Cheadle Jeremy P, Sampson Julian R
Institute of Medical Genetics, Cardiff University, Heath Park, Cardiff CF14 4XN, UK.
DNA Repair (Amst). 2007 Mar 1;6(3):274-9. doi: 10.1016/j.dnarep.2006.11.001. Epub 2006 Dec 11.
Established predisposition genes account for only a small proportion of familial colorectal cancer. Recently, it has been shown that germline mutations in MUTYH predispose to MUTYH-associated polyposis (MAP), an autosomal recessive disorder characterised by multiple colorectal adenomas and carcinomas. MUTYH functions as a base excision repair DNA glycosylase that excises adenines misincorporated opposite 8-oxo-7,8-dihydro-2'-deoxyguanosine, one of the most stable products of oxidative DNA damage. It is the failure to correct this mispair that is thought to give rise to the characteristic signature of G:C-->T:A mutations found in MAP-associated tumours. Here, we review the germline mutation spectrum at the MUTYH locus (comprising 30 truncating and 55 missense/inframe insertion/deletion variants) and the molecular mechanism and biochemical defect(s) underlying this disorder. We also discuss the application of molecular genetic analysis of MUTYH in clinical practice.

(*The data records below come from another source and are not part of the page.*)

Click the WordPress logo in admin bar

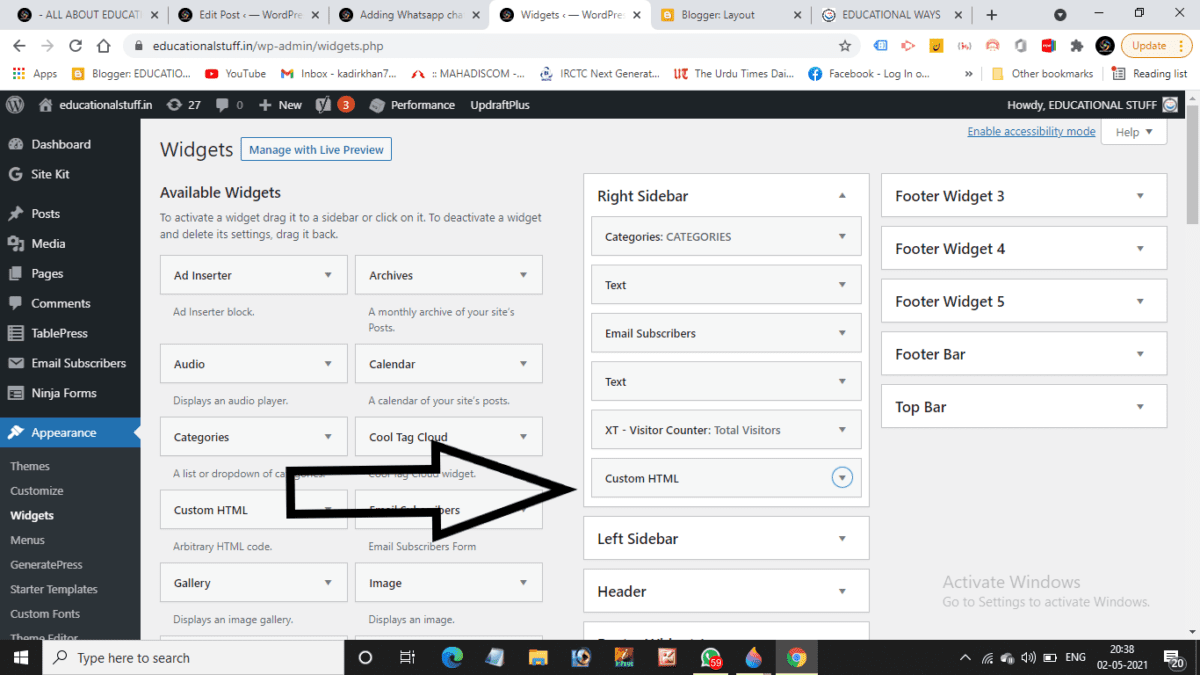(x=15, y=105)
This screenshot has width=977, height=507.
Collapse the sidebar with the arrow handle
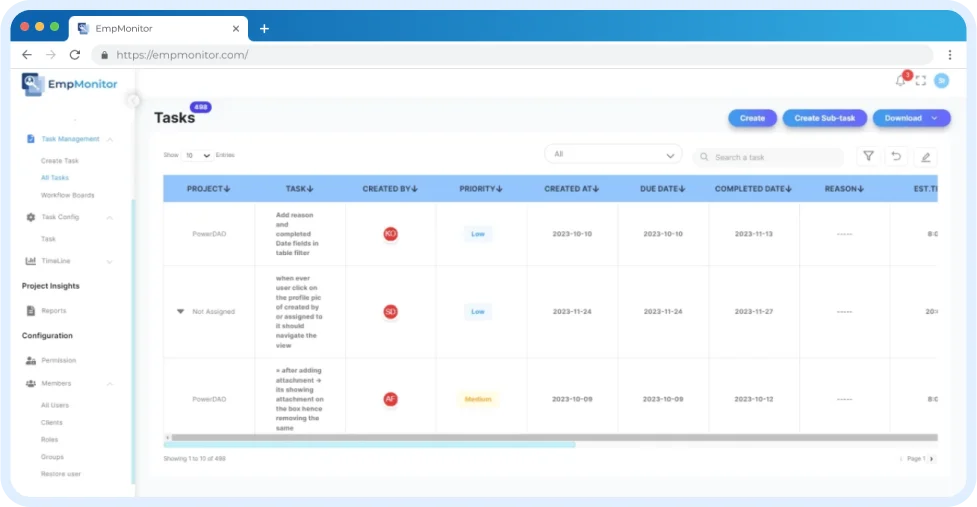(x=134, y=100)
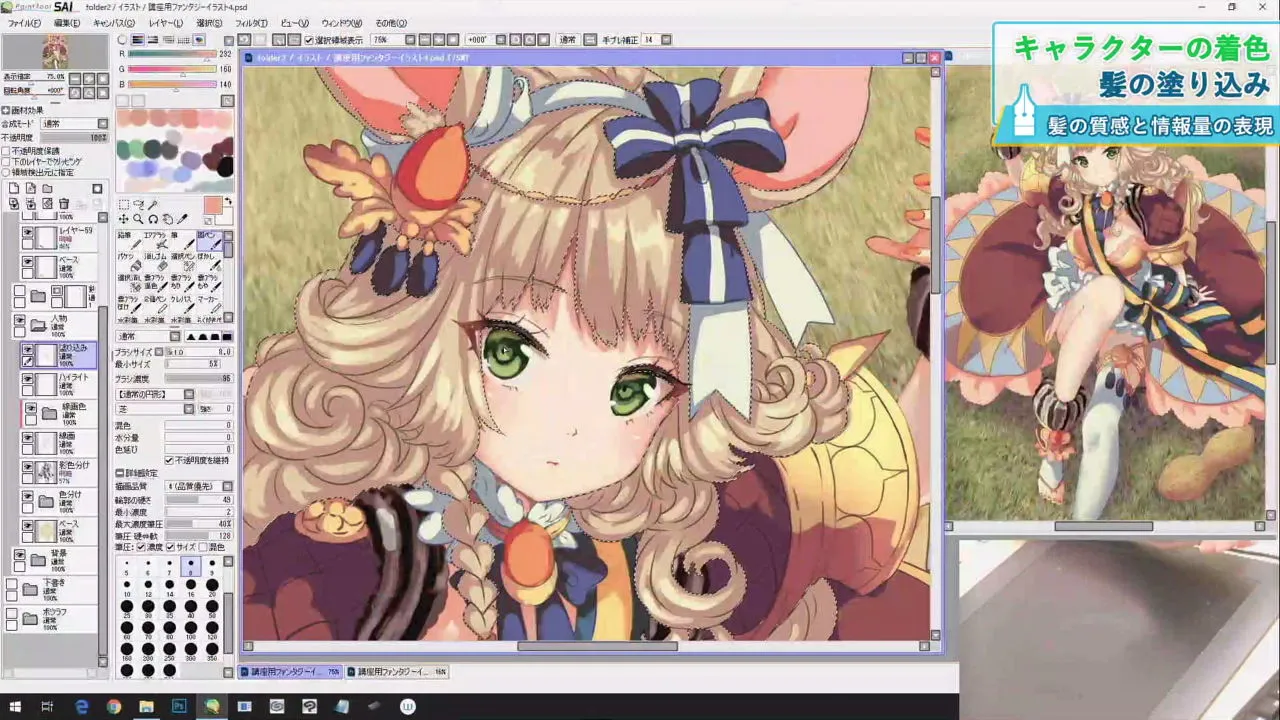Open the 75% canvas zoom dropdown
Screen dimensions: 1280x720
[x=409, y=39]
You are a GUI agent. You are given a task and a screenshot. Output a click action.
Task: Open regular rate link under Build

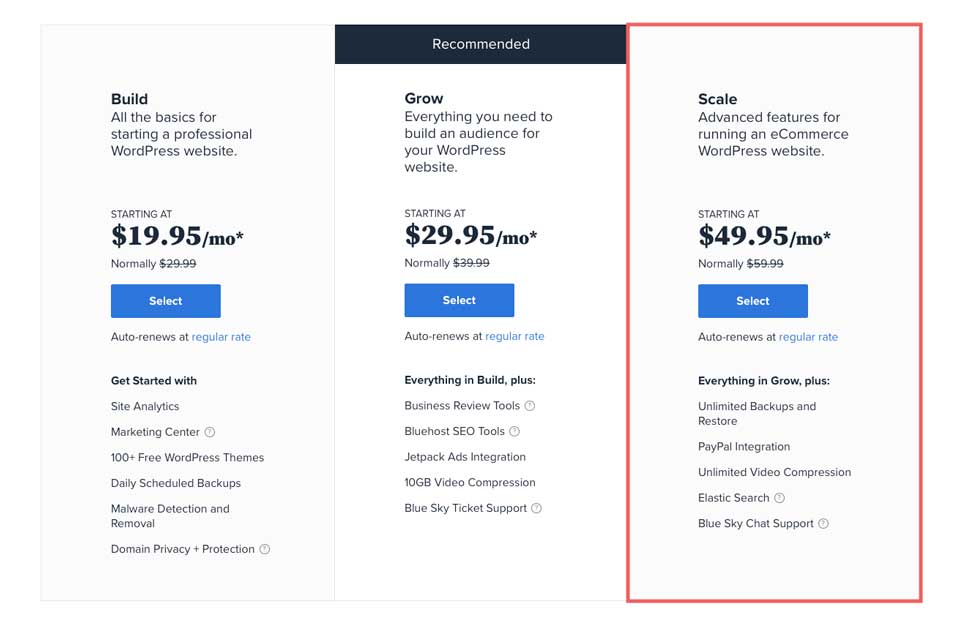(x=221, y=337)
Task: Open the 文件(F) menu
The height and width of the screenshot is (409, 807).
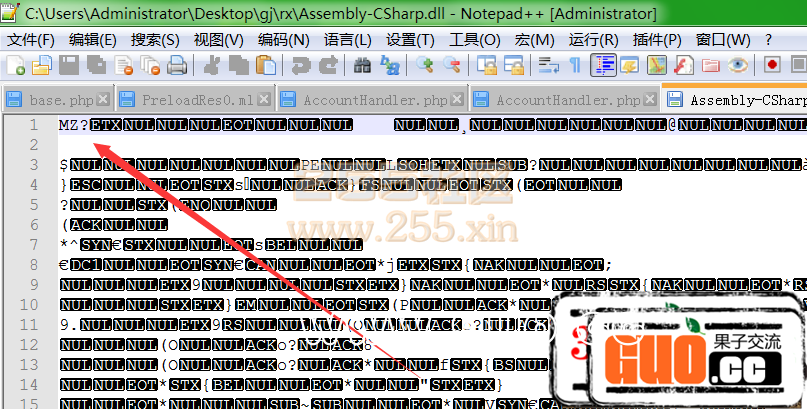Action: [x=31, y=40]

已确定的易感基因仅占家族性结直肠癌的一小部分。最近研究表明,MUTYH基因的种系突变易导致MUTYH相关息肉病(MAP),这是一种常染色体隐性疾病,其特征为多发性结直肠腺瘤和癌。MUTYH作为一种碱基切除修复DNA糖基化酶,可切除与8-氧代-7,8-二氢-2'-脱氧鸟苷(氧化DNA损伤最稳定的产物之一)错配掺入的腺嘌呤。正是由于未能纠正这种错配,才被认为导致了MAP相关肿瘤中出现G:C→T:A突变的特征性标记。在此,我们回顾了MUTYH基因座的种系突变谱(包括30个截短突变和55个错义/框内插入/缺失变体)以及该疾病的分子机制和生化缺陷。我们还讨论了MUTYH分子遗传学分析在临床实践中的应用。